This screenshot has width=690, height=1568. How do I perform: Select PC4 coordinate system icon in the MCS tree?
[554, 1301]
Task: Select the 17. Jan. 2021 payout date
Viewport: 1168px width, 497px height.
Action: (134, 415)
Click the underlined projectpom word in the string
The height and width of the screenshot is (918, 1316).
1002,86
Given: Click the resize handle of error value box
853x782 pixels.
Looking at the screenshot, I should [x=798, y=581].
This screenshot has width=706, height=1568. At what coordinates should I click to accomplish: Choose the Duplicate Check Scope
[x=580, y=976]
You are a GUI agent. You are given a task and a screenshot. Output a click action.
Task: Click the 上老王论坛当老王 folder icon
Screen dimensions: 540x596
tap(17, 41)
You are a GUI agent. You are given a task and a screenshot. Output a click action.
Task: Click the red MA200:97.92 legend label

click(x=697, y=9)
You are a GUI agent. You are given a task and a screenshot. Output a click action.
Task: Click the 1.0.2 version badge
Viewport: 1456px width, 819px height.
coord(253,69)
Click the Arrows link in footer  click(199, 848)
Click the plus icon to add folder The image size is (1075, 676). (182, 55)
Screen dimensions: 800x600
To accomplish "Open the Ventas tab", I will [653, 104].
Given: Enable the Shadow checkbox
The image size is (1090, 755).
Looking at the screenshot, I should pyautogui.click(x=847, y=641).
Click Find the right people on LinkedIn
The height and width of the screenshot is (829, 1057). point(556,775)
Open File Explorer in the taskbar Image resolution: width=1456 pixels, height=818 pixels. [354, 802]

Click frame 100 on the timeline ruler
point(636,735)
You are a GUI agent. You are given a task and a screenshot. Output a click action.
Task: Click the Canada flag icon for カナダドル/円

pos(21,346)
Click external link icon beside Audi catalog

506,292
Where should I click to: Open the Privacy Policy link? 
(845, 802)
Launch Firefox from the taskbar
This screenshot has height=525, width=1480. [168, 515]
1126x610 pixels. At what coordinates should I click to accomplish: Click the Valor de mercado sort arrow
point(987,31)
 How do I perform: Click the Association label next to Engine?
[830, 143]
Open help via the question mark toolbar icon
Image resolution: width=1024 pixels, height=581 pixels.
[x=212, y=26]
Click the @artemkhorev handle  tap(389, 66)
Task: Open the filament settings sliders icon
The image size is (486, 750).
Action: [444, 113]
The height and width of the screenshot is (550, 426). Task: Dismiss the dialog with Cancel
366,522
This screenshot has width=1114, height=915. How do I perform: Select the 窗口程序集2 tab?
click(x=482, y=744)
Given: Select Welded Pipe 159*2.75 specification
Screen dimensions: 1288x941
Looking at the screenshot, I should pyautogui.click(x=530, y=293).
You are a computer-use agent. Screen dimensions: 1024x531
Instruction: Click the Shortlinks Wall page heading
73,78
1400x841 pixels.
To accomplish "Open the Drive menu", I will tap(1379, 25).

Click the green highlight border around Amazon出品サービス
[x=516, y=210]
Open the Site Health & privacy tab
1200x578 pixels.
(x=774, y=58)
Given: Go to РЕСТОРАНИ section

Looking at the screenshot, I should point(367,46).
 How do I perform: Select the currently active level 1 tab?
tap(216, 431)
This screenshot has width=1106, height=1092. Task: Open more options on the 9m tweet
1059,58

◇ ◇ ◇ ◇

Exercise
Rewrite all the rows above, putting "dock" in place of every "taskbar" and keeping everything else the same.

Response to this task
This screenshot has width=690, height=1568. How do I perform: Select PC4 coordinate system icon in the MCS tree?
[554, 1301]
Task: Select the 17. Jan. 2021 payout date
Viewport: 1168px width, 497px height.
Action: (134, 415)
Click the underlined projectpom word in the string
The height and width of the screenshot is (918, 1316).
1002,86
Given: Click the resize handle of error value box
853x782 pixels.
Looking at the screenshot, I should [x=798, y=581].
This screenshot has width=706, height=1568. At what coordinates should I click to accomplish: Choose the Duplicate Check Scope
[x=580, y=976]
You are a GUI agent. You are given a task and a screenshot. Output a click action.
Task: Click the 上老王论坛当老王 folder icon
Screen dimensions: 540x596
tap(17, 41)
You are a GUI agent. You are given a task and a screenshot. Output a click action.
Task: Click the red MA200:97.92 legend label

click(x=697, y=9)
You are a GUI agent. You are given a task and a screenshot. Output a click action.
Task: Click the 1.0.2 version badge
Viewport: 1456px width, 819px height.
coord(253,69)
Click the Arrows link in footer  click(199, 848)
Click the plus icon to add folder The image size is (1075, 676). (182, 55)
Screen dimensions: 800x600
To accomplish "Open the Ventas tab", I will [653, 104].
Given: Enable the Shadow checkbox
The image size is (1090, 755).
Looking at the screenshot, I should pyautogui.click(x=847, y=641).
Click Find the right people on LinkedIn
The height and width of the screenshot is (829, 1057). point(556,775)
Open File Explorer in the dock Image resolution: width=1456 pixels, height=818 pixels. [354, 802]

Click frame 100 on the timeline ruler
point(636,735)
You are a GUI agent. You are given a task and a screenshot. Output a click action.
Task: Click the Canada flag icon for カナダドル/円

pos(21,346)
Click external link icon beside Audi catalog

506,292
Where should I click to: Open the Privacy Policy link? 
(845, 802)
Launch Firefox from the dock
This screenshot has height=525, width=1480. [168, 515]
1126x610 pixels. At what coordinates should I click to accomplish: Click the Valor de mercado sort arrow
point(987,31)
 How do I perform: Click the Association label next to Engine?
[830, 143]
Open help via the question mark toolbar icon
Image resolution: width=1024 pixels, height=581 pixels.
[x=212, y=26]
Click the @artemkhorev handle  tap(389, 66)
Task: Open the filament settings sliders icon
The image size is (486, 750).
Action: [444, 113]
The height and width of the screenshot is (550, 426). Task: Dismiss the dialog with Cancel
366,522
This screenshot has width=1114, height=915. How do I perform: Select the 窗口程序集2 tab?
click(x=482, y=744)
Given: Select Welded Pipe 159*2.75 specification
Screen dimensions: 1288x941
Looking at the screenshot, I should pyautogui.click(x=530, y=293).
You are a computer-use agent. Screen dimensions: 1024x531
Instruction: Click the Shortlinks Wall page heading
73,78
1400x841 pixels.
To accomplish "Open the Drive menu", I will tap(1379, 25).

Click the green highlight border around Amazon出品サービス
[x=516, y=210]
Open the Site Health & privacy tab
1200x578 pixels.
(x=774, y=58)
Given: Go to РЕСТОРАНИ section

Looking at the screenshot, I should point(367,46).
 How do I perform: Select the currently active level 1 tab?
tap(216, 431)
This screenshot has width=1106, height=1092. Task: Open more options on the 9m tweet
1059,58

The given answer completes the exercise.